I thoroughly enjoyed (if that's the right word) and related to your current article . You articulated very clearly the situation, and dilemma, we face in the radiology business. I am a senior manager in a nationwide diagnostic imaging firm, and as you know, we face these issues every day, amongst myriad other issues with which we are dealing. It hasn't been a fun past year or so.
Being part of the independent diagnostic imaging provider community, I believe we are exempt from criticism surrounding the temptations of the self-referral matter. We are compelled to garner support for our centers the old-fashioned way: we earn it by having to provide a level of service that our referrers and patients demand and expect. I also believe any outspoken criticism of self-referral arrangements would probably be received with certain levels of suspicion and eye rolling, since the potential of serving my own self-interests would come into question. Let's face it: Independent centers would clearly benefit from the elimination of self-referring imaging practices.

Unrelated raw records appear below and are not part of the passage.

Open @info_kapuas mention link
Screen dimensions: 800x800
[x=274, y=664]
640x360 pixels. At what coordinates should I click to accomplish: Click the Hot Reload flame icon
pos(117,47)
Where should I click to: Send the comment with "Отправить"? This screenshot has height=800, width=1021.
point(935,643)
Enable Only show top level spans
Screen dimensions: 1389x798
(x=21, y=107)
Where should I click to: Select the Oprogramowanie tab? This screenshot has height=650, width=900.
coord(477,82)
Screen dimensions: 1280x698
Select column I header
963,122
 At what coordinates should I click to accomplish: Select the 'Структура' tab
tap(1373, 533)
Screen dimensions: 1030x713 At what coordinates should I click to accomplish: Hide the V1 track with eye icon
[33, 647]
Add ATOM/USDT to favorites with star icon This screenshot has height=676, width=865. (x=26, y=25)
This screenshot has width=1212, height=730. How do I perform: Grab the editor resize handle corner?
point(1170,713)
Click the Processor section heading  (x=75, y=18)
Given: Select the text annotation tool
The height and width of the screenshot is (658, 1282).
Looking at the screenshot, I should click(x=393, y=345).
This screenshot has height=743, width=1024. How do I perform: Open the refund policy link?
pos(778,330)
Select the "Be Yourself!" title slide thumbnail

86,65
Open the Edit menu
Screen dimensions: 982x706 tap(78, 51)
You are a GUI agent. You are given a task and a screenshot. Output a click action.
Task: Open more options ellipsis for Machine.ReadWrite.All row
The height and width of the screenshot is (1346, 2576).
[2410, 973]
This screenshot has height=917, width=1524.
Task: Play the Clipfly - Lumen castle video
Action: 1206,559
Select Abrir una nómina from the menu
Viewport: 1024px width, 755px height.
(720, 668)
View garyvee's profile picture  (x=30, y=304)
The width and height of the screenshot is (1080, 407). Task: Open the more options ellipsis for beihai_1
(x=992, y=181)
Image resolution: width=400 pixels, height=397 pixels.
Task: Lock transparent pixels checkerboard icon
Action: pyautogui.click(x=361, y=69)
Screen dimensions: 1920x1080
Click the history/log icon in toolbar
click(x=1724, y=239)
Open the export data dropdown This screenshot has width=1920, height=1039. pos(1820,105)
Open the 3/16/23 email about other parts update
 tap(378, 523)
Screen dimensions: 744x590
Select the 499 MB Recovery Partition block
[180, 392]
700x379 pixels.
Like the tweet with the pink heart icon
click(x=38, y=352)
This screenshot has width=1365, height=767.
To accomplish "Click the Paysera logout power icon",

I had a few recent interesting conversations on this matter with my very business-experienced, 80–year-old father. His instinctive reaction was that good old capitalism best serves our society, and that if referrers are legally allowed to provide such services, let the best provider win. I understand that logic and am a big fan of capitalism, but after we got into the details of what typically happens to referral patterns when a physician owns, versus uses, the services of an imaging center, his original conviction became shaken.
You see, his wisdom includes not only awareness of the high-roads approach in life (good competition, high-quality service, and outstanding intentions), it also includes the reality of self-preservation, temptation, and greed. As he finally acknowledged to me, he was aware that physicians have been under strain for a number of years to develop alternative avenues of income generation, so choosing the potential of a self-sustaining imaging business looked like it would be ripe with conflicts of interest.
Alas, I don't have the answer to this situation. What I do know is that your article hit a number of issues dead on; I intend to forward it to a number of my members of Congress with the hope that a smart aide will actually take the time to read it, digest it, and stick it under the nose of his or her employer as a must-read article. We need this issue to be on the table and understood; it needs real debate, and then we need to make decisions on how best to address it.
Thanks for taking the time and effort to state it so well.